(Collected data entries)
§ §

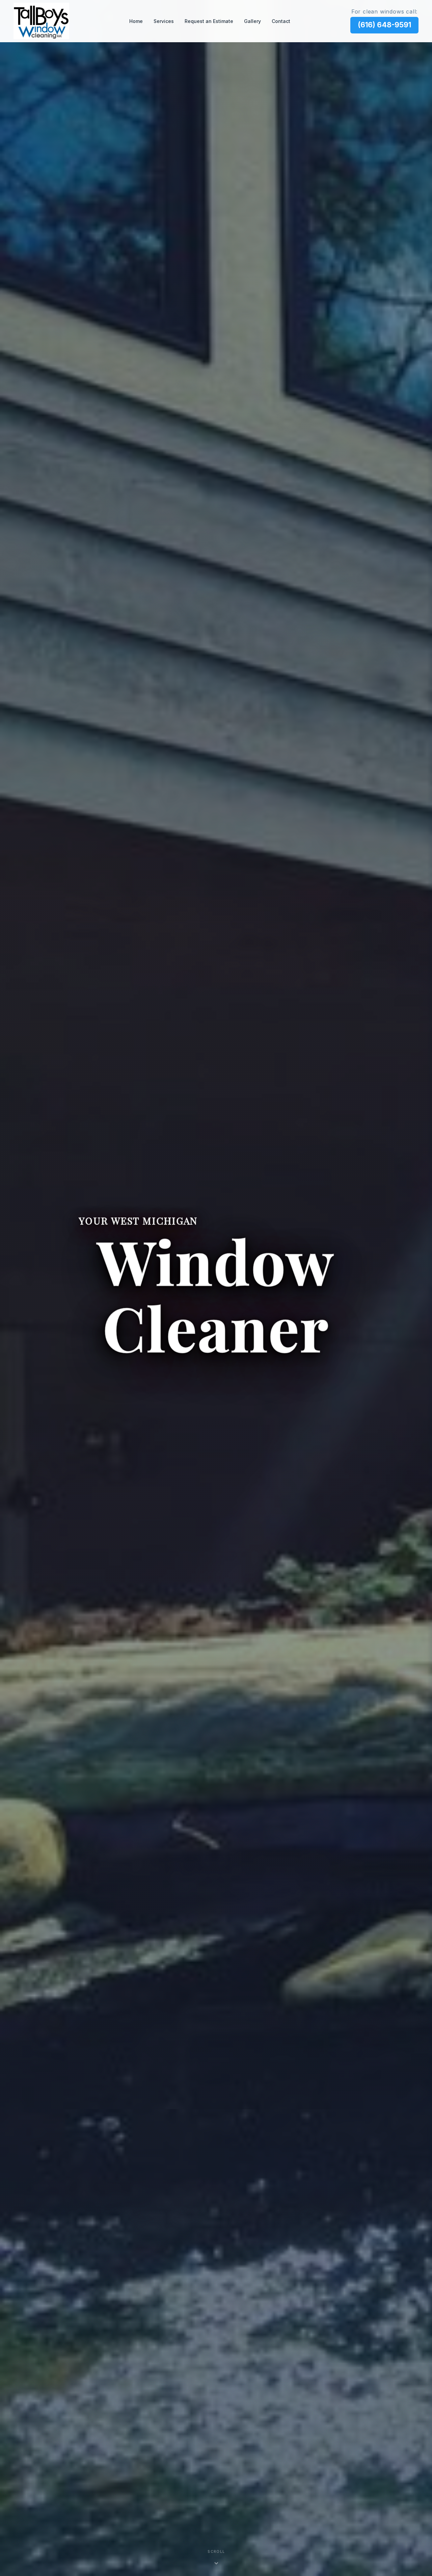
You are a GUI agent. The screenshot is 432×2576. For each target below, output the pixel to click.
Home (136, 21)
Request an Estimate (209, 21)
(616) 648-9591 (384, 25)
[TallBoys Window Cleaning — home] (41, 21)
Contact (281, 21)
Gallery (252, 21)
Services (164, 21)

§ §

## EXERCISE DIRECTIONS
Print each line above exactly as it appears, excluding all images.

## FINISHED TASK
You are a GUI agent. The screenshot is 432×2576. For each target below, output the pixel to click.
Home (136, 21)
Request an Estimate (209, 21)
(616) 648-9591 (384, 25)
[TallBoys Window Cleaning — home] (41, 21)
Contact (281, 21)
Gallery (252, 21)
Services (164, 21)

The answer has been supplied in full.